Michael Burry Bets Against Caterpillar’s AI Rally

Michael Burry Bets Against Caterpillar's AI Rally

Source: Fortune.com

Summary

Michael Burry, known for predicting the 2008 subprime mortgage crisis, has shorted Caterpillar’s stock, citing it as overvalued due to the AI infrastructure boom. Burry believes the stock has surged too high, with a price-to-sales ratio at its highest level in three decades.
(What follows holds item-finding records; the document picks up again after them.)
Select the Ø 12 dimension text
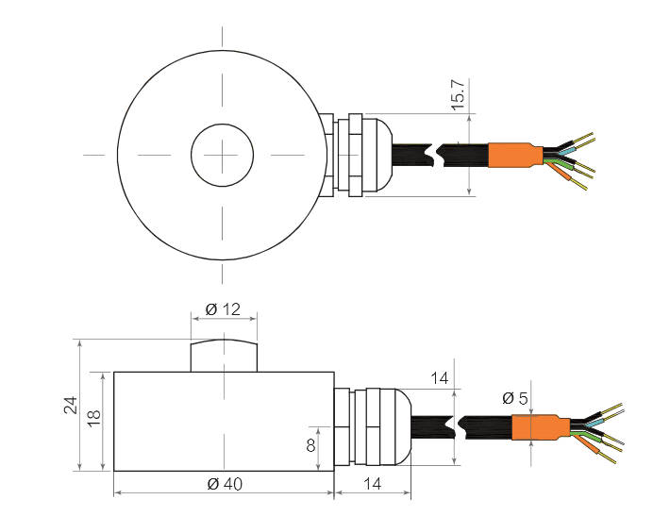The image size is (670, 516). coord(224,308)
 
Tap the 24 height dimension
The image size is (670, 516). coord(69,405)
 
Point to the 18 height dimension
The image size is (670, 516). coord(94,419)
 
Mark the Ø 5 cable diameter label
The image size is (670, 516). coord(515,398)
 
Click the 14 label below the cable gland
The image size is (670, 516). coord(373,484)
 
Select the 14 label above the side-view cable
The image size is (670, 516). coord(439,378)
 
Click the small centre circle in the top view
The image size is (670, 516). coord(223,155)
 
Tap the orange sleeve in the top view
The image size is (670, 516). coord(514,155)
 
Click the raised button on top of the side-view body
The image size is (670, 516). coord(224,355)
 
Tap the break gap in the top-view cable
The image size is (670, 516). coord(433,156)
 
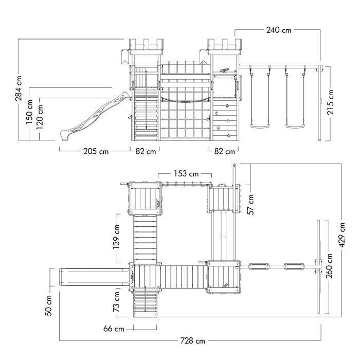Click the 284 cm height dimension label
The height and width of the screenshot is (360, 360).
coord(19,88)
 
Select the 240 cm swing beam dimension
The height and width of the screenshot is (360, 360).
coord(279,30)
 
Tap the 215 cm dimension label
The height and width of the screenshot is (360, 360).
coord(331,102)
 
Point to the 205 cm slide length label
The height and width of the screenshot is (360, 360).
coord(96,152)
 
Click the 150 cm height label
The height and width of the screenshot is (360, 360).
coord(29,112)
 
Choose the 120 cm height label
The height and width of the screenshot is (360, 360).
coord(40,117)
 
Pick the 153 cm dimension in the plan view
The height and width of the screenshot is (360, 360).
coord(186,174)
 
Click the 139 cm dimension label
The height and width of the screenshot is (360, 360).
coord(116,237)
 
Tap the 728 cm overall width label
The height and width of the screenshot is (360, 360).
coord(192,340)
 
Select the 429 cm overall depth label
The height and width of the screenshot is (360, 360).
coord(342,235)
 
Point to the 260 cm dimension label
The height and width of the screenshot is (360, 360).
coord(330,266)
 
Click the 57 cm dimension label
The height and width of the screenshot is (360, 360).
coord(251,204)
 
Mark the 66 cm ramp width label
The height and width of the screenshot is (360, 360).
coord(114,329)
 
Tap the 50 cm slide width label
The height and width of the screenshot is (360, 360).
coord(49,305)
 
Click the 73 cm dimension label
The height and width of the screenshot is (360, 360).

However, Sergey Glinyanov, a senior analyst at Freedom Broker, disagrees, stating that Caterpillar’s share price is driven by a fundamental shift in infrastructure spending, particularly in on-site power systems for AI data centers.


Our Reading

The strategy enters a familiar phase.

Caterpillar’s stock has surged over 100% in the past year, driven by the AI infrastructure boom. Michael Burry has shorted the stock, citing overvaluation. Sergey Glinyanov disagrees, pointing to a structural shift in infrastructure spending. The company’s traditional business remains healthy, with dealer inventories improving and retail demand holding up. However, Caterpillar’s premium valuation depends on the biggest AI companies continuing to spend aggressively on new data centers and power infrastructure. The numbers tell one story, but the story of AI hype vs. fundamental shift in infrastructure spending tells another.